### Directions
Copy the rows from the line with "Where should I" to the line with "coord(973,825)", changing "scroll down arrow" to "scroll up arrow" and leaving everything else untouched.

## begin Data excerpts

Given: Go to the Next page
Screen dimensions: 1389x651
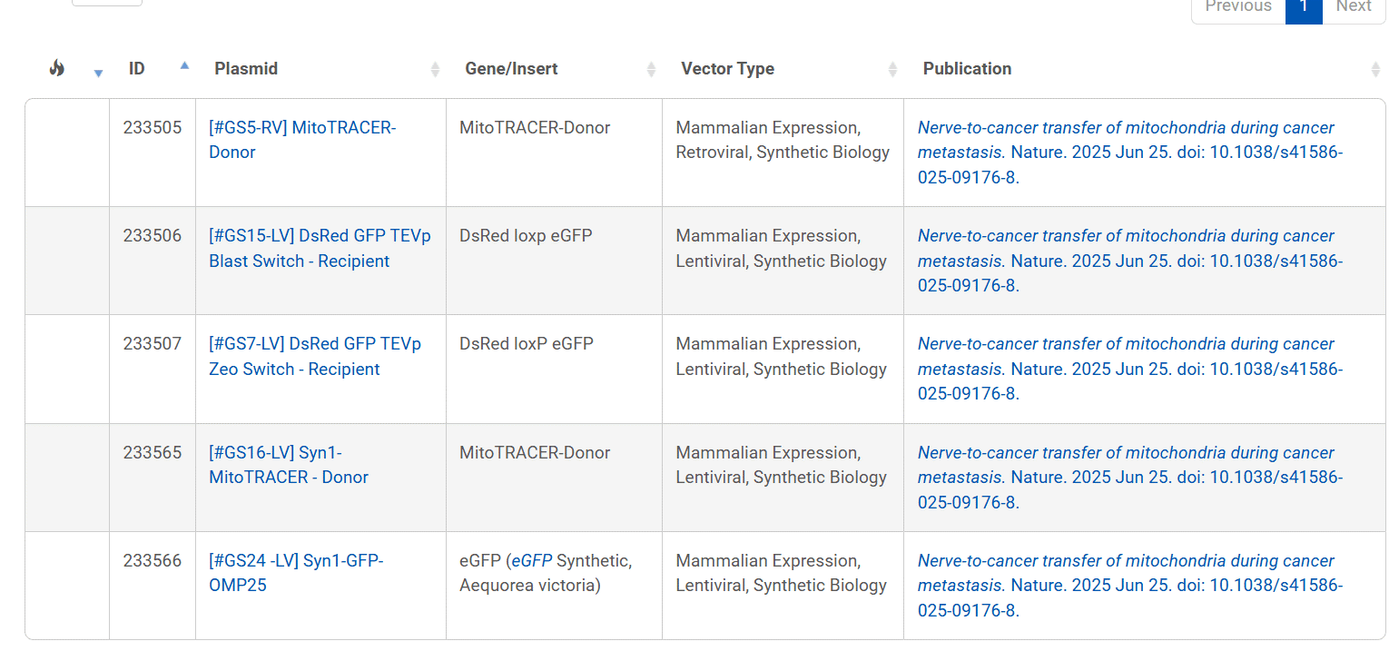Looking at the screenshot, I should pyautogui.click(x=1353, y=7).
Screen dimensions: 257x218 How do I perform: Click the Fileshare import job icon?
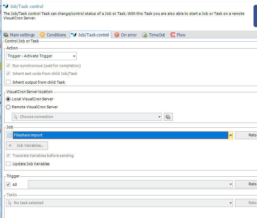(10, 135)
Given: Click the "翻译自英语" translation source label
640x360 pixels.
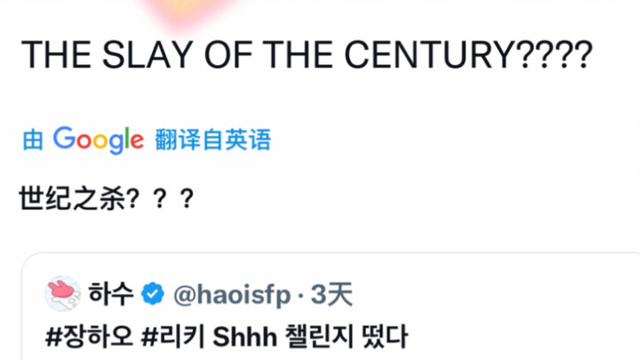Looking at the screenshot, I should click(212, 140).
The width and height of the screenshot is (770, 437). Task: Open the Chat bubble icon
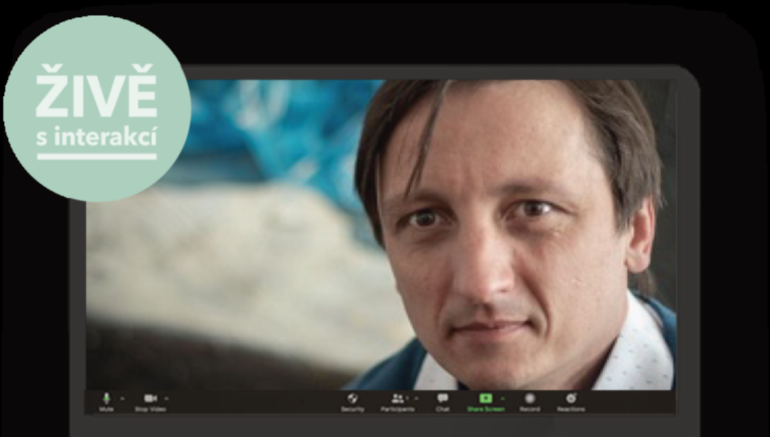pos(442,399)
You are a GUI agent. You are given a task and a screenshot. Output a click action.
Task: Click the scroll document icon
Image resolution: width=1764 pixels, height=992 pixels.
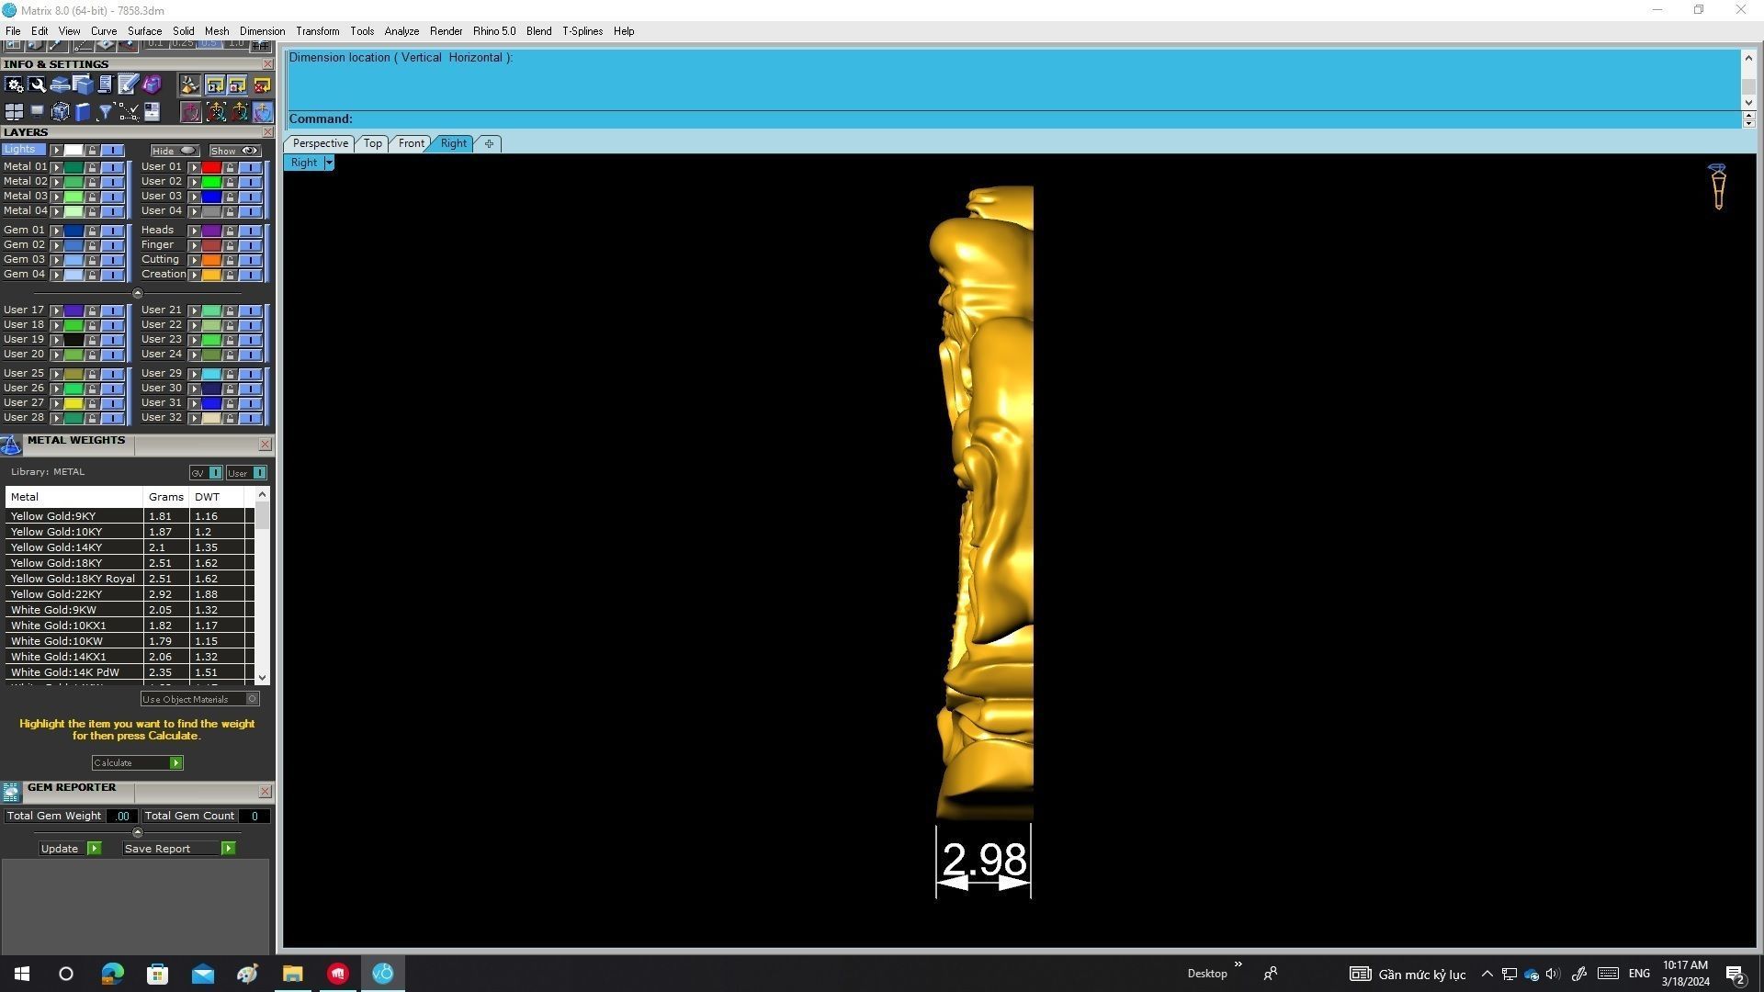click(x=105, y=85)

## end Data excerpts
## begin Data excerpts

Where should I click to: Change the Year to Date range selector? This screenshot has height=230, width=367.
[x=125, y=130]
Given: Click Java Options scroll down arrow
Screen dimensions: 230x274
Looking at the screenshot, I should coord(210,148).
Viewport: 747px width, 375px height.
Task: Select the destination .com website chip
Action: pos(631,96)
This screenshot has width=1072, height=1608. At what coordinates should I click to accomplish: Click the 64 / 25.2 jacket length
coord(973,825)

## end Data excerpts
## begin Data excerpts

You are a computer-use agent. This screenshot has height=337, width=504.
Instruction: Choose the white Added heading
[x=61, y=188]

## end Data excerpts

### Solution to this problem
Where should I click to: Change the Year to Date range selector? This screenshot has height=230, width=367.
[x=125, y=130]
Given: Click Java Options scroll up arrow
Screen dimensions: 230x274
Looking at the screenshot, I should coord(210,148).
Viewport: 747px width, 375px height.
Task: Select the destination .com website chip
Action: pos(631,96)
This screenshot has width=1072, height=1608. At what coordinates should I click to accomplish: Click the 64 / 25.2 jacket length
coord(973,825)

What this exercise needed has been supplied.